Record excerpts
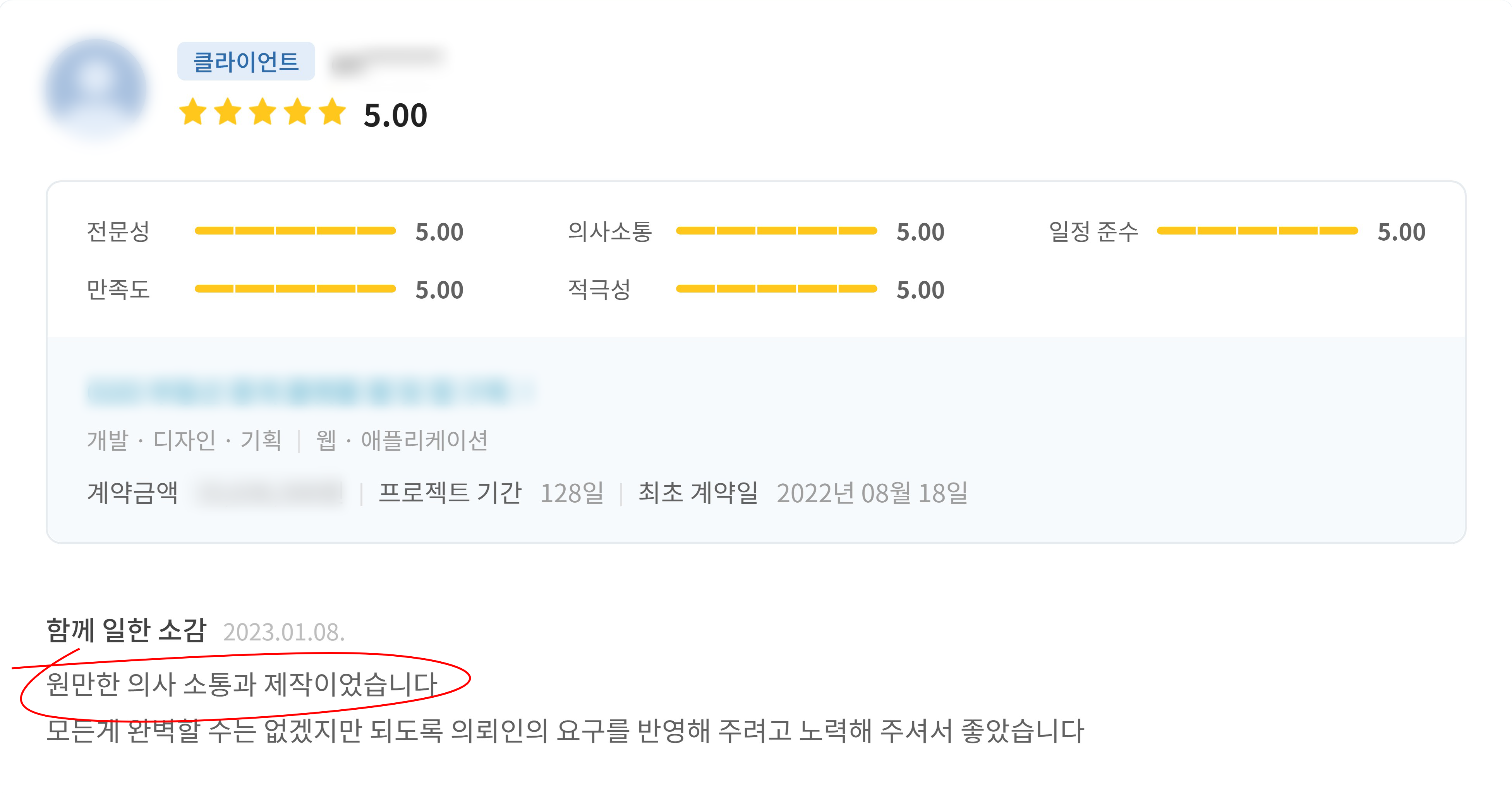Click the 전문성 rating bar

pyautogui.click(x=295, y=231)
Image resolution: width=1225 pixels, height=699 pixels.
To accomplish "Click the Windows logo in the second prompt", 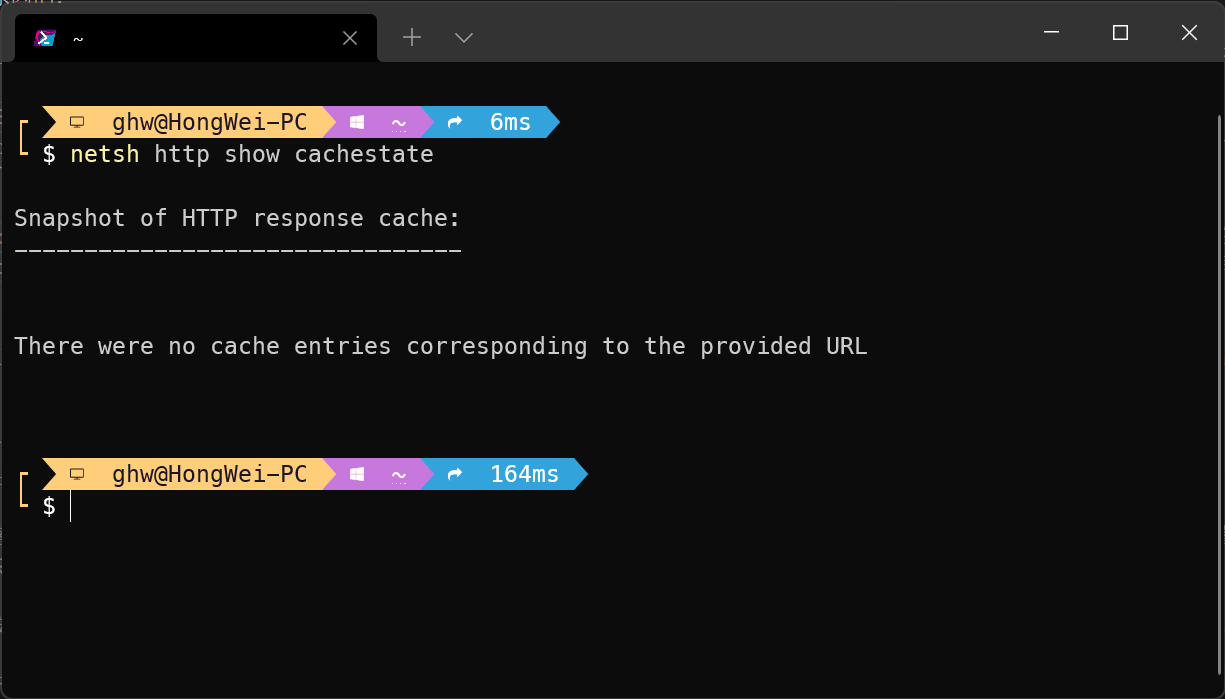I will [x=357, y=474].
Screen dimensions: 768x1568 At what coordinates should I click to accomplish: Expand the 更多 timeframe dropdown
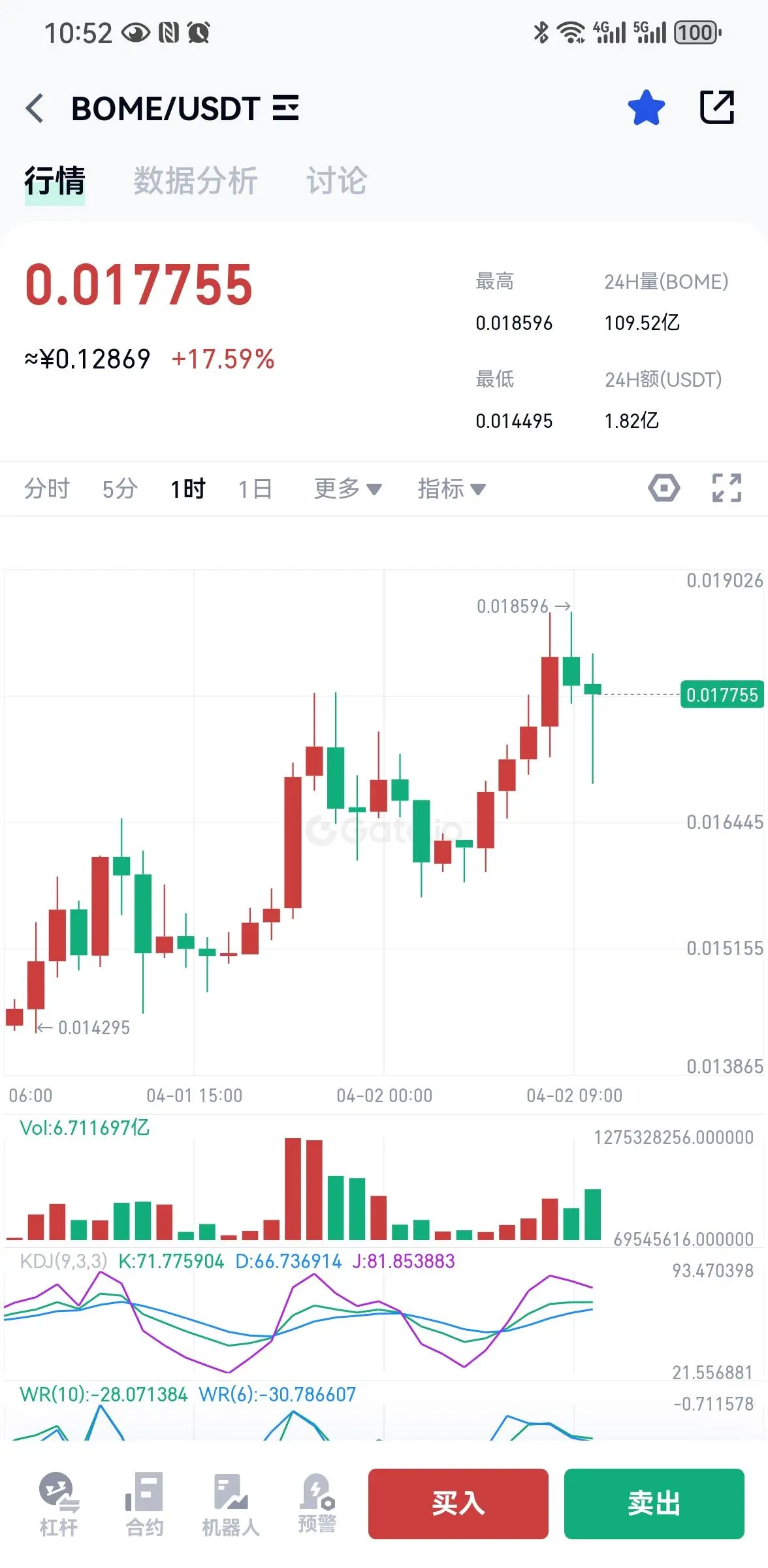point(348,489)
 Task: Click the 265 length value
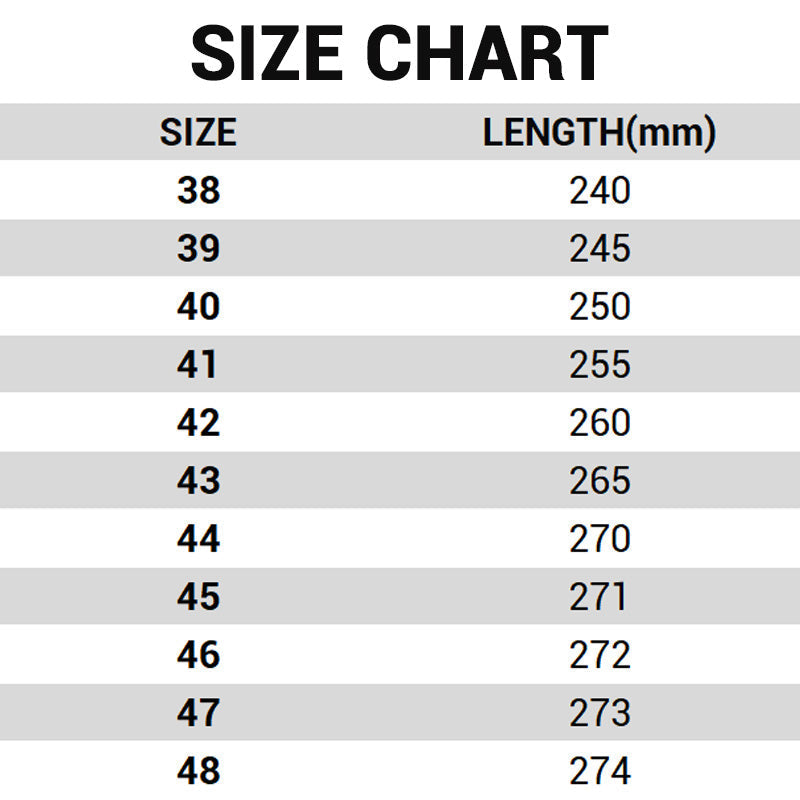point(600,480)
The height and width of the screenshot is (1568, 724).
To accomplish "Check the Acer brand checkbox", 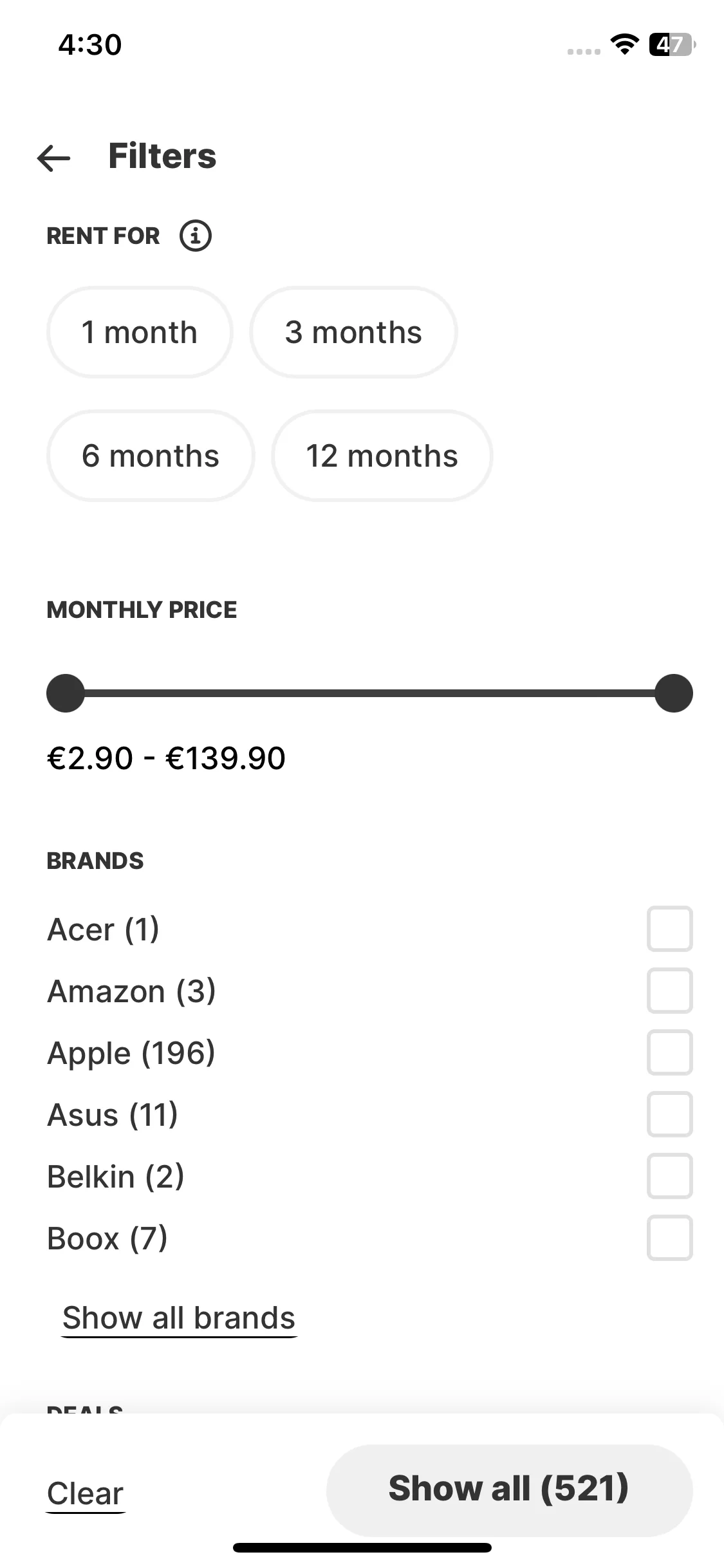I will tap(669, 929).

The problem
Using the records above, report how many lines include "width", with no words around the number.

Response area
2